== GIVEN PASSAGE

Beyond the maintenance procedures, there’s always the check of the Bausubstanz, the building fabric, or its structural condition. Again, I like the German substanz here. Isn’t it similar to what we tell ourselves and others when we undergo some treatment but overall our health condition is still good? When is the Bausubstanz still good?
And when is the renovation — or even Sanierung — still worthwhile instead of pulling down the whole edifice and building it anew? Not that we can dissolve our bodies and get ourselves a new one; but don’t we sometimes need to let go of an energy-draining, health-eroding chase and start anew?
When is a building still itself, past renovation and beautification, even past Sanierung? A new façade, new windows — just thermo-insulating ones fitting the old design, or a new design altogether? — a new interior staircase, new plumbing: does any of this change what the building used to be?
I find it intriguing when in the urban landscape I see buildings hidden behind their own image printed on a huge lifelike canvas, while they are undergoing Sanierung in the backstage. Isn’t it so human to pull a curtain while we’re adjusting our look? Even more so when we’re in hospital undergoing Sanierung?
How about buildings that were destroyed by war, fire or other disasters, and were re-built to match their historical look? Are they still the same?
From what point onwards can we feel that we’re no longer the same for having replaced capital items in our bodily inventory? New teeth? A new heart? A limb prosthesis? A different skin colour? Applying makeup that changes the image we project?
Where does the self reside, in a human being as well as in a building?

====
== DATA EXCERPTS

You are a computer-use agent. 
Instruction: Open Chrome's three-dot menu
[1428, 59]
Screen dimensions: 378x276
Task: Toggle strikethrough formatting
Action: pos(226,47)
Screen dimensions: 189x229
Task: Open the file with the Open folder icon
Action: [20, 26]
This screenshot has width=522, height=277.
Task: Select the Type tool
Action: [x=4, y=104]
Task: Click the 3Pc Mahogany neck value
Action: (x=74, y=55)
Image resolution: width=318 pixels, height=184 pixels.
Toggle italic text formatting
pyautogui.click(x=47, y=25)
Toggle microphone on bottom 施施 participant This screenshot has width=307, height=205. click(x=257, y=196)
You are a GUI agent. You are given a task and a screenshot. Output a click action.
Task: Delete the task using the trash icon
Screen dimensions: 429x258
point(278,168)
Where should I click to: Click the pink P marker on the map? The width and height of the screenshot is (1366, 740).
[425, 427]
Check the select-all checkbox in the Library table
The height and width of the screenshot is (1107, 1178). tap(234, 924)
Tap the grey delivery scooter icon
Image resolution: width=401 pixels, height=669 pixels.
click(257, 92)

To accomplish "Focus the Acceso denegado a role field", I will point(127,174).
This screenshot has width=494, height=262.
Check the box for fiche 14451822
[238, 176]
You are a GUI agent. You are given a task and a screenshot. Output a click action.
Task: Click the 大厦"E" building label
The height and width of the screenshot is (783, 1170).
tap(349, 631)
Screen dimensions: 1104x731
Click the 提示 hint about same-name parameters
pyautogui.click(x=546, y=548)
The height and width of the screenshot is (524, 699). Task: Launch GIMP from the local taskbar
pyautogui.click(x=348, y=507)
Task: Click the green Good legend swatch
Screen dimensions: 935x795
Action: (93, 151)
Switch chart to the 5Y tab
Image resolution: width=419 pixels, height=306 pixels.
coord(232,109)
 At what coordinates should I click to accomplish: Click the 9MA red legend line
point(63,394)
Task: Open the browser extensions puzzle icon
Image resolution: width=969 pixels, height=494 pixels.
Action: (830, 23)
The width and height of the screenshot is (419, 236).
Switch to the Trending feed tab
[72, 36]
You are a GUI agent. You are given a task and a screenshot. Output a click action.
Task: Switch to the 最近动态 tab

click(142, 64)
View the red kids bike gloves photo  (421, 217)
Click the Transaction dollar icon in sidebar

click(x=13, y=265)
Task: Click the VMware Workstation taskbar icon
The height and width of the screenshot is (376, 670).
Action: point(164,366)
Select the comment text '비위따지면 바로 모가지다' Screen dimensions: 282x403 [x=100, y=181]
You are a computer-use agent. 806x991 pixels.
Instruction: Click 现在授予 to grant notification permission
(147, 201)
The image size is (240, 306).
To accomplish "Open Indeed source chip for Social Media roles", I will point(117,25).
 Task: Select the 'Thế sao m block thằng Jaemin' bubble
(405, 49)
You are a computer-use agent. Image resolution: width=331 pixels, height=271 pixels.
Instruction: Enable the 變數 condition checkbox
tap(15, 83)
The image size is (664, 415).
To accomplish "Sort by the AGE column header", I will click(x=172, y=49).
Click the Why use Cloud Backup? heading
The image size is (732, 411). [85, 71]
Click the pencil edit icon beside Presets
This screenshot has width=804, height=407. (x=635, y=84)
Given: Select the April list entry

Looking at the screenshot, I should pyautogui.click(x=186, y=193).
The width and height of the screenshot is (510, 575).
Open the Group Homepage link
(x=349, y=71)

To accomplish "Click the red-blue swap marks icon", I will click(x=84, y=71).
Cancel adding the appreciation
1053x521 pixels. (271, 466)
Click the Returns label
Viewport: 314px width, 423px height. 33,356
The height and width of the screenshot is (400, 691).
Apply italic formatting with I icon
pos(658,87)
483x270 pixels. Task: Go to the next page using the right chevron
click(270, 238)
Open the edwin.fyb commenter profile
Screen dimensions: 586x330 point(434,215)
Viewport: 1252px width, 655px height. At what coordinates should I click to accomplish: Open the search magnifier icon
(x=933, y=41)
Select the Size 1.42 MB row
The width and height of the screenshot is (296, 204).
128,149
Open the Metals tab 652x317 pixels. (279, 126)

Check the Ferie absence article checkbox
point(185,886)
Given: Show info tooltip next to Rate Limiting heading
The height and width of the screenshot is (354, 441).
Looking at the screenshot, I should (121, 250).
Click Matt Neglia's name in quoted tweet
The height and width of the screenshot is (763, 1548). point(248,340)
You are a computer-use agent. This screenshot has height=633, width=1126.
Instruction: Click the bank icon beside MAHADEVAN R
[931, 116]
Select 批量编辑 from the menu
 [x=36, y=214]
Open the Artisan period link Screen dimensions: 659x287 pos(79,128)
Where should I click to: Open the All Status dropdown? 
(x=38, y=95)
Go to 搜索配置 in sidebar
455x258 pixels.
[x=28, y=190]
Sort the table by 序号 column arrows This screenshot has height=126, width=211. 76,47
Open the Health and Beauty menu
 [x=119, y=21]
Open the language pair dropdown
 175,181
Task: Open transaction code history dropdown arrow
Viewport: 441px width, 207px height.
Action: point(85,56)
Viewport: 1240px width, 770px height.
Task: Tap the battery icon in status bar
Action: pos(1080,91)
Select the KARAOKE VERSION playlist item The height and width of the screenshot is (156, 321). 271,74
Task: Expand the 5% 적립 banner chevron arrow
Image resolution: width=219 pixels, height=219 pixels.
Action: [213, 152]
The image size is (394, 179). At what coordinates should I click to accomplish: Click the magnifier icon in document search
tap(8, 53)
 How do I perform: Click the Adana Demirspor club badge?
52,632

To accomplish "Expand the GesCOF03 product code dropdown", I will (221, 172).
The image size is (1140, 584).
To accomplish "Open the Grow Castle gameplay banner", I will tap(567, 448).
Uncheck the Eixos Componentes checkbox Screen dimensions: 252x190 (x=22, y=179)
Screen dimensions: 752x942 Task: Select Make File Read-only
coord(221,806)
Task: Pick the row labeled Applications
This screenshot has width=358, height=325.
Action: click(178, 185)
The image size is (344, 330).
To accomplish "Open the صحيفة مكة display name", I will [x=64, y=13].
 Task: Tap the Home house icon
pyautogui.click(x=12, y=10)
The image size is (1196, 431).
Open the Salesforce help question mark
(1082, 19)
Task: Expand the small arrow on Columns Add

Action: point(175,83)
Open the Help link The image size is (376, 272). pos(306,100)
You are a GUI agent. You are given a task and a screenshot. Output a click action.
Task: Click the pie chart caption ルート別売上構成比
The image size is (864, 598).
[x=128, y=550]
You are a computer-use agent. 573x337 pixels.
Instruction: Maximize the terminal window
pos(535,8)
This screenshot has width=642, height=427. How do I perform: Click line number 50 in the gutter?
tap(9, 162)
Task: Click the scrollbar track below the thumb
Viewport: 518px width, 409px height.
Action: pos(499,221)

====

# [DIRECTIONS]
- A) In the passage on building renovation and the self, what does the German word Bausubstanz mean?
- B) Extend the passage on buildings and the self by writing what comes next after its final question.

# [WRITTEN RESPONSES]
- A) It means the building fabric, or its structural condition.

- B)
The body is your temple, says the New Testament. The obvious reading one could easily take away is, idolize it and adorn it with utmost devotion. Pile up makeup, train those muscles, treat that skin with lavish cosmetics, build your image and project it project it project it.
Or is it more along the lines of: just like a temple, give it loving care, maintenance, and above all, inhabit it (which is what, ironically, the Church has totally misunderstood in the following millennia). Have you noticed how visibly buildings deteriorate if they are vacant? What does that suggest about a lifestyle where we’re constantly on the go, on the chase, scarcely inhabiting our bodies —or our minds, for that matter?
The other metaphor I often come across is that the body is the vehicle, or the residence, of our Selves. And that might sound like what I’ve been on about here: the similarity body = building. What doesn’t feel right to me, though, is the implication that the body and that Self are separate. That the building is only the walls and its pipes, while there’s a distinct spirit inhabiting it.
But aren’t they unsplittable? Isn’t our body the embodiment of who we are? Is the body just the organs? Isn’t the heart held by tissues to hold it fast within the chest? Doesn’t it throb with our fears, our in-love thrills, our grief?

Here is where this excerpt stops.